- Text and element pointing records:
▬▬▬

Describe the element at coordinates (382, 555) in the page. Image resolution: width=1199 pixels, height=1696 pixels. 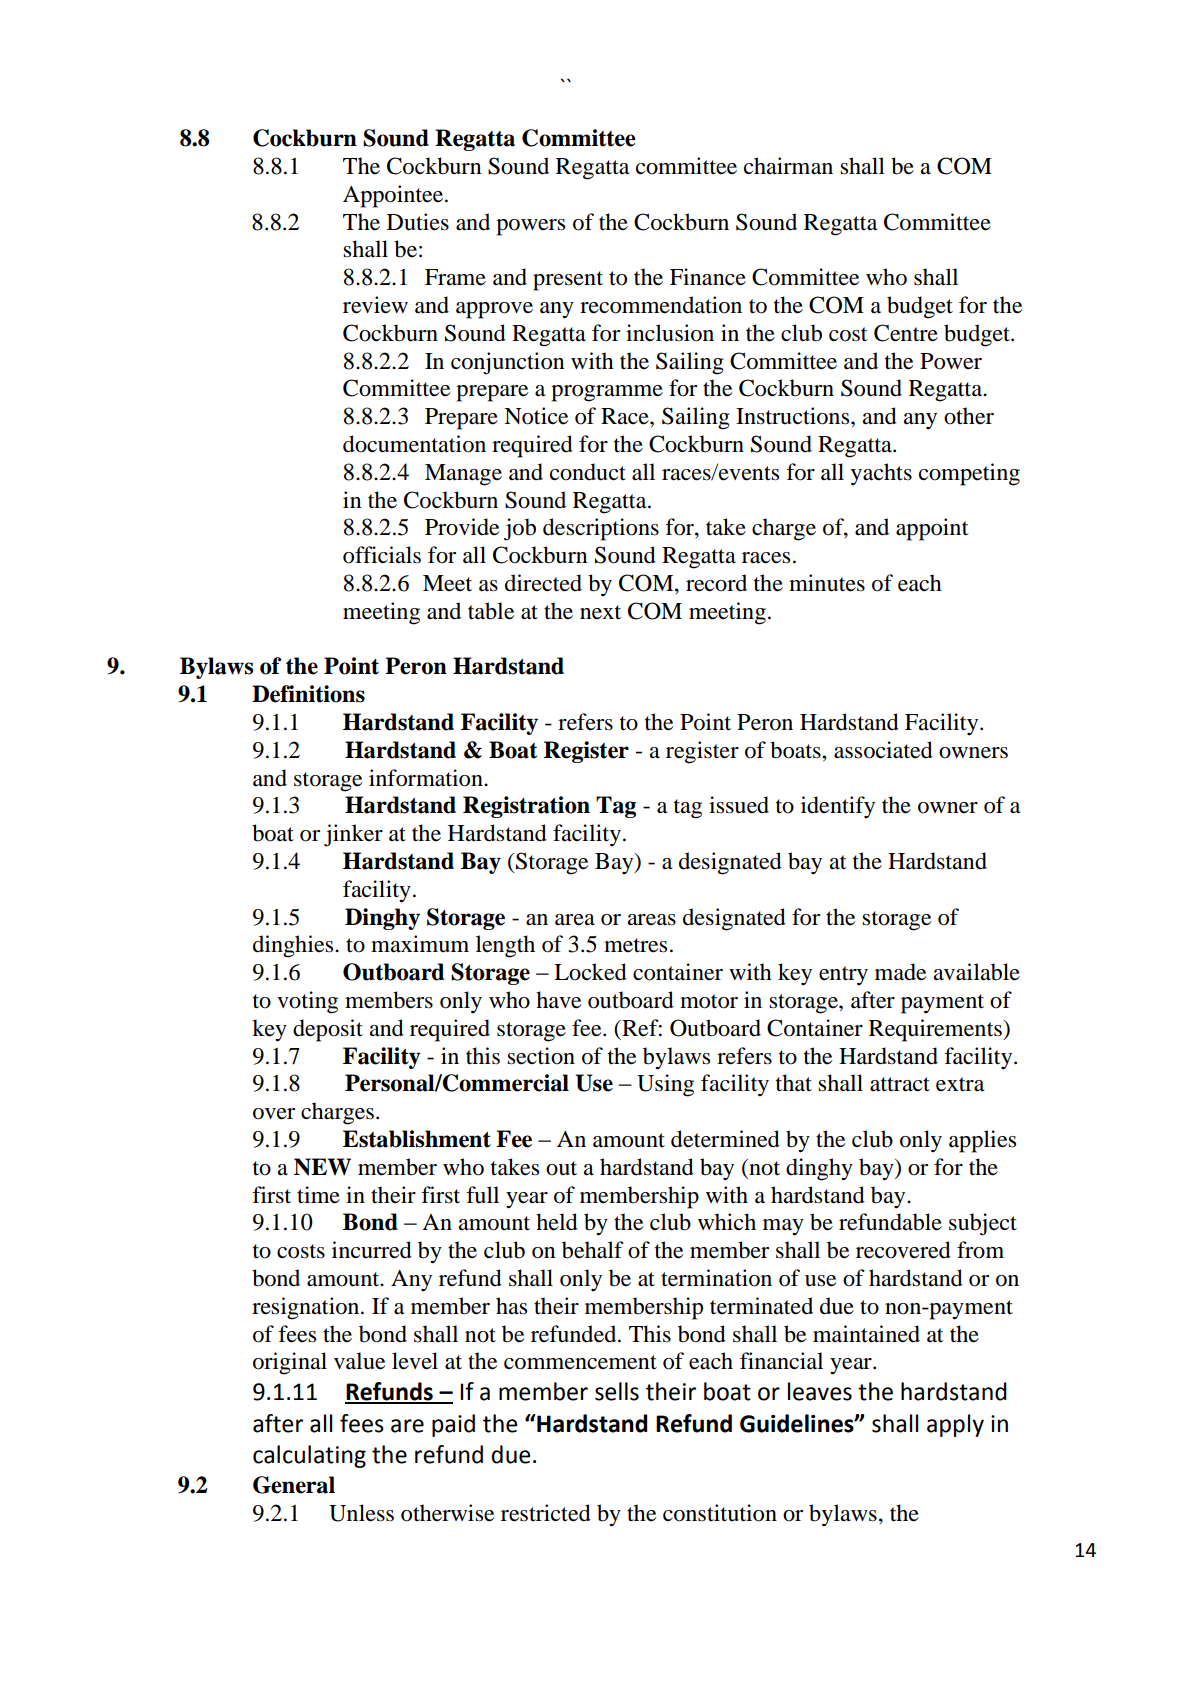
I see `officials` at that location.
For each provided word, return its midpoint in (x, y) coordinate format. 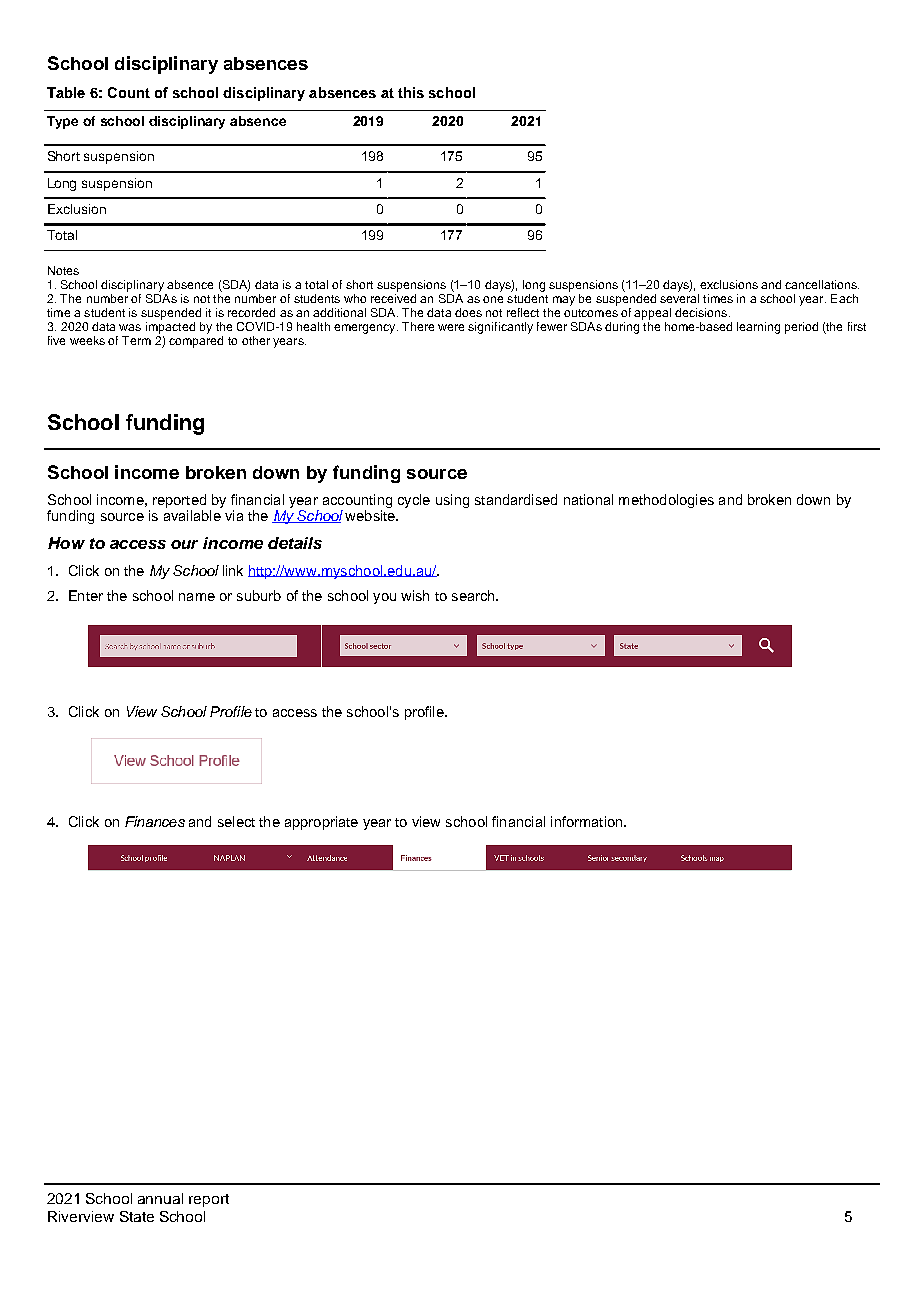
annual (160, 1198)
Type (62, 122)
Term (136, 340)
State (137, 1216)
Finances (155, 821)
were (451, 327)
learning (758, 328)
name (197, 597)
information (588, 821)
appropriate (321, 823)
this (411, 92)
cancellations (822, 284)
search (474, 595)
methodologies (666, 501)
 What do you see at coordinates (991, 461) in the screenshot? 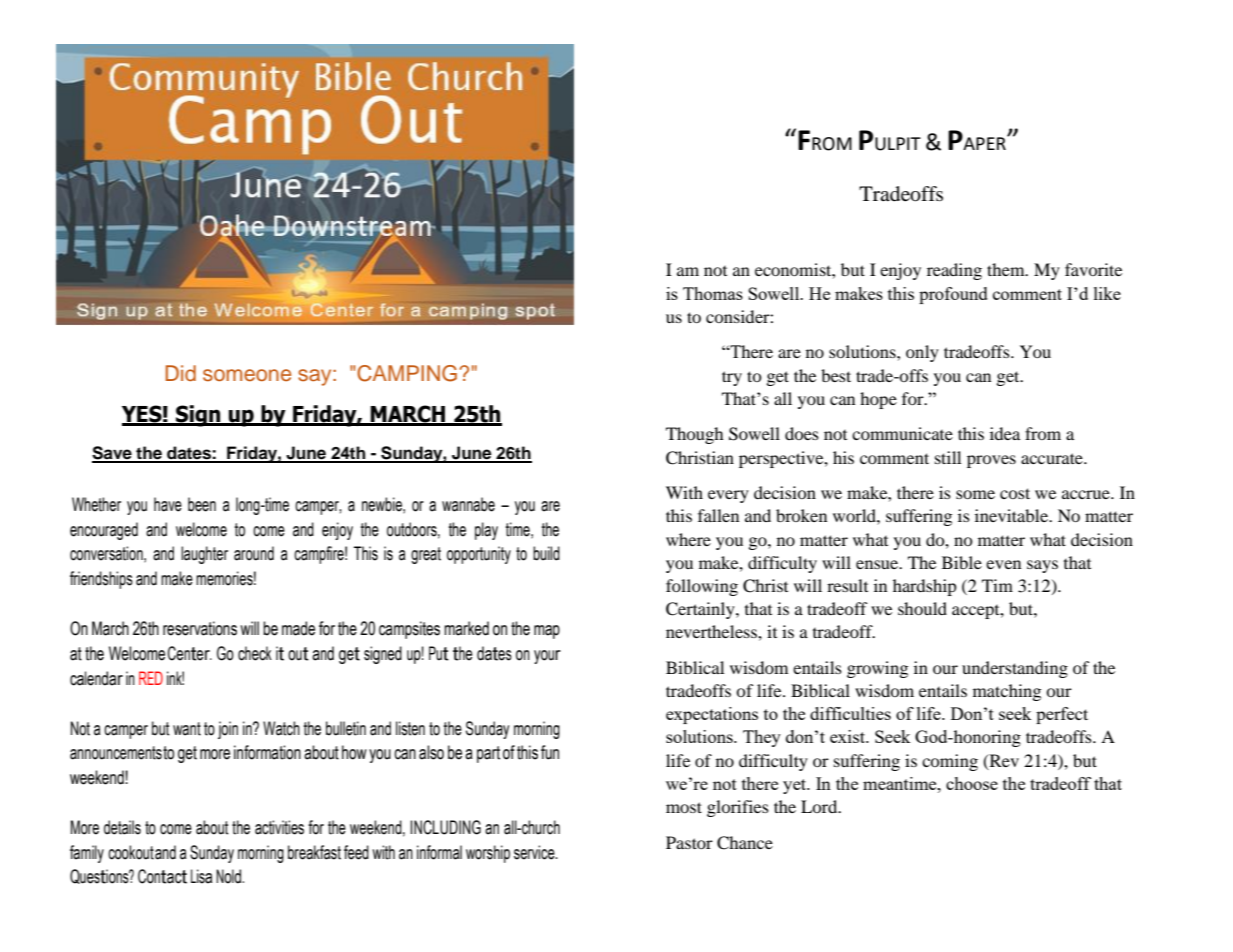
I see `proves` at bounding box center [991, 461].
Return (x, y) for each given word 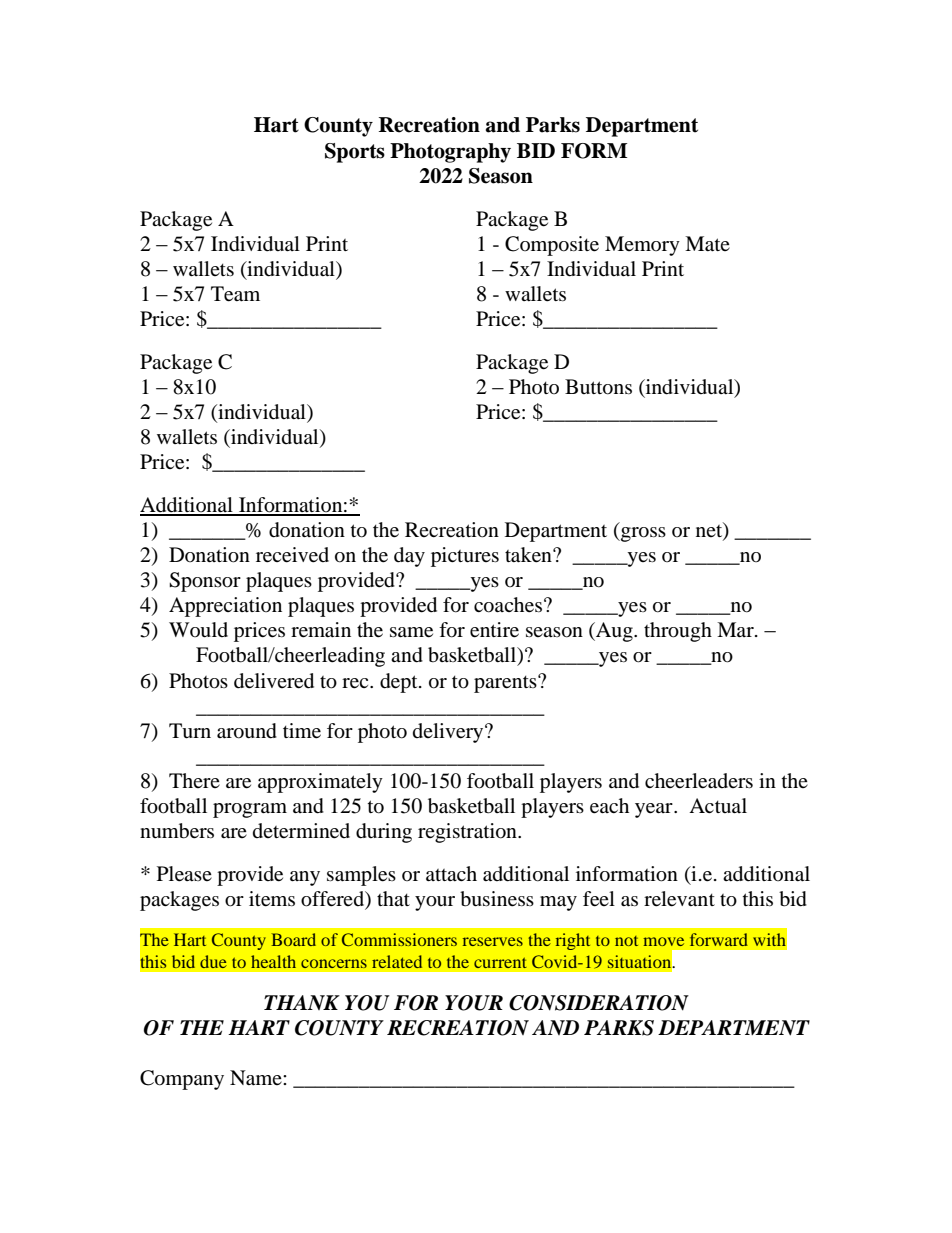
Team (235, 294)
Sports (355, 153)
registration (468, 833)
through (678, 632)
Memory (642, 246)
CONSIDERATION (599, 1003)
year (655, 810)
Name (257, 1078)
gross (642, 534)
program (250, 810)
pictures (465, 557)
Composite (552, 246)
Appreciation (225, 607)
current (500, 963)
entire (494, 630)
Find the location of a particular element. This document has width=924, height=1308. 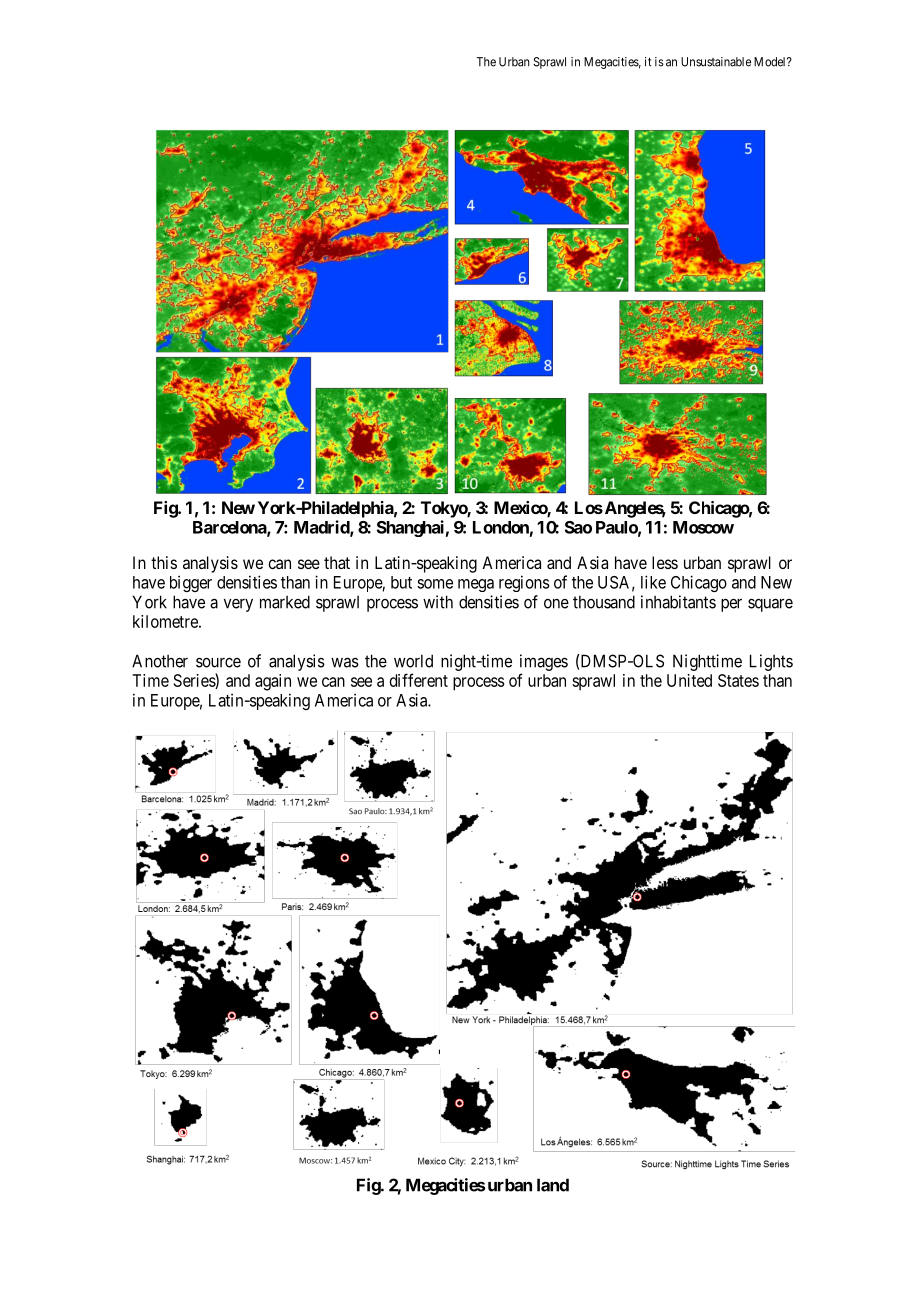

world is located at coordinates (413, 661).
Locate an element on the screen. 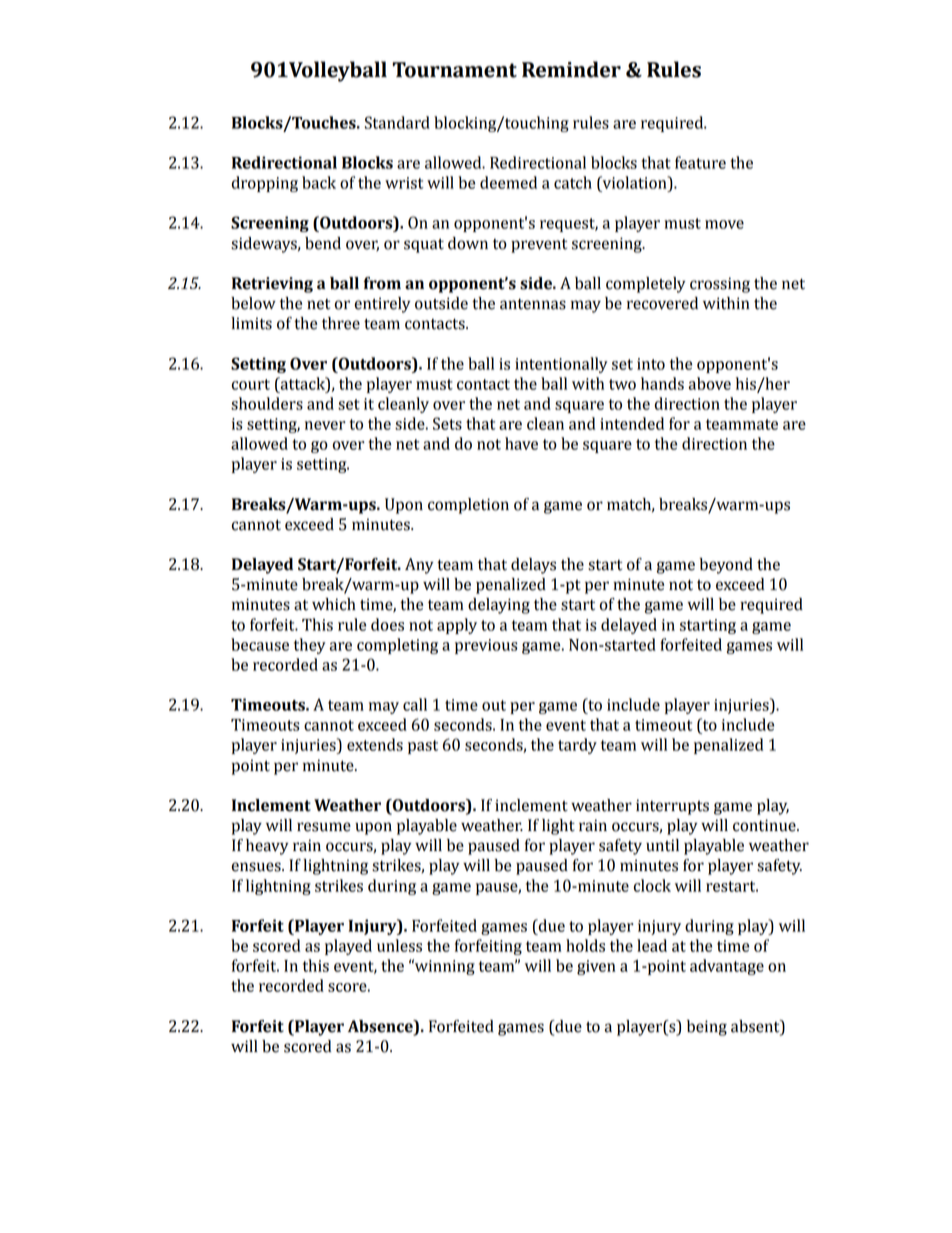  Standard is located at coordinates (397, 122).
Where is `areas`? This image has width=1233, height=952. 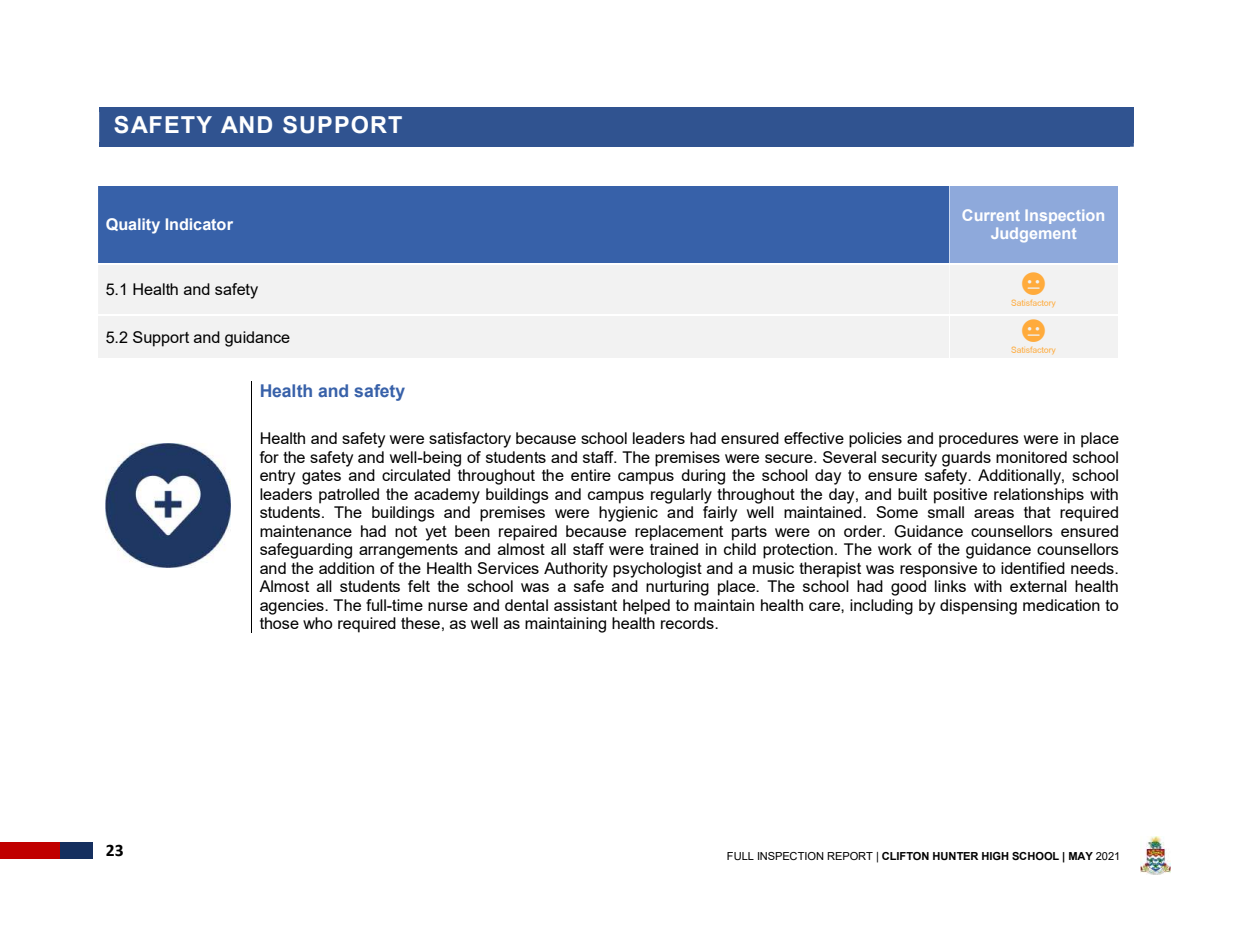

▬▬▬

- EXERCISE PROMPT:
Convert everything in the listing from the line containing "learning (758, 328)" down to the line containing "entire (494, 630)" into a Markdown table with a Row column numbering each line and a Line column holding its text. Omit the pictures and any blank lines.

- PROBLEM SOLUTION:
| Row | Line |
|---|---|
| 1 | learning (758, 328) |
| 2 | name (197, 597) |
| 3 | information (588, 821) |
| 4 | appropriate (321, 823) |
| 5 | this (411, 92) |
| 6 | cancellations (822, 284) |
| 7 | search (474, 595) |
| 8 | methodologies (666, 501) |
| 9 |  What do you see at coordinates (991, 461) in the screenshot?  |
| 10 | I see `proves` at bounding box center [991, 461]. |
| 11 | Return (x, y) for each given word  |
| 12 | Team (235, 294) |
| 13 | Sports (355, 153) |
| 14 | registration (468, 833) |
| 15 | through (678, 632) |
| 16 | Memory (642, 246) |
| 17 | CONSIDERATION (599, 1003) |
| 18 | year (655, 810) |
| 19 | Name (257, 1078) |
| 20 | gross (642, 534) |
| 21 | program (250, 810) |
| 22 | pictures (465, 557) |
| 23 | Composite (552, 246) |
| 24 | Appreciation (225, 607) |
| 25 | current (500, 963) |
| 26 | entire (494, 630) |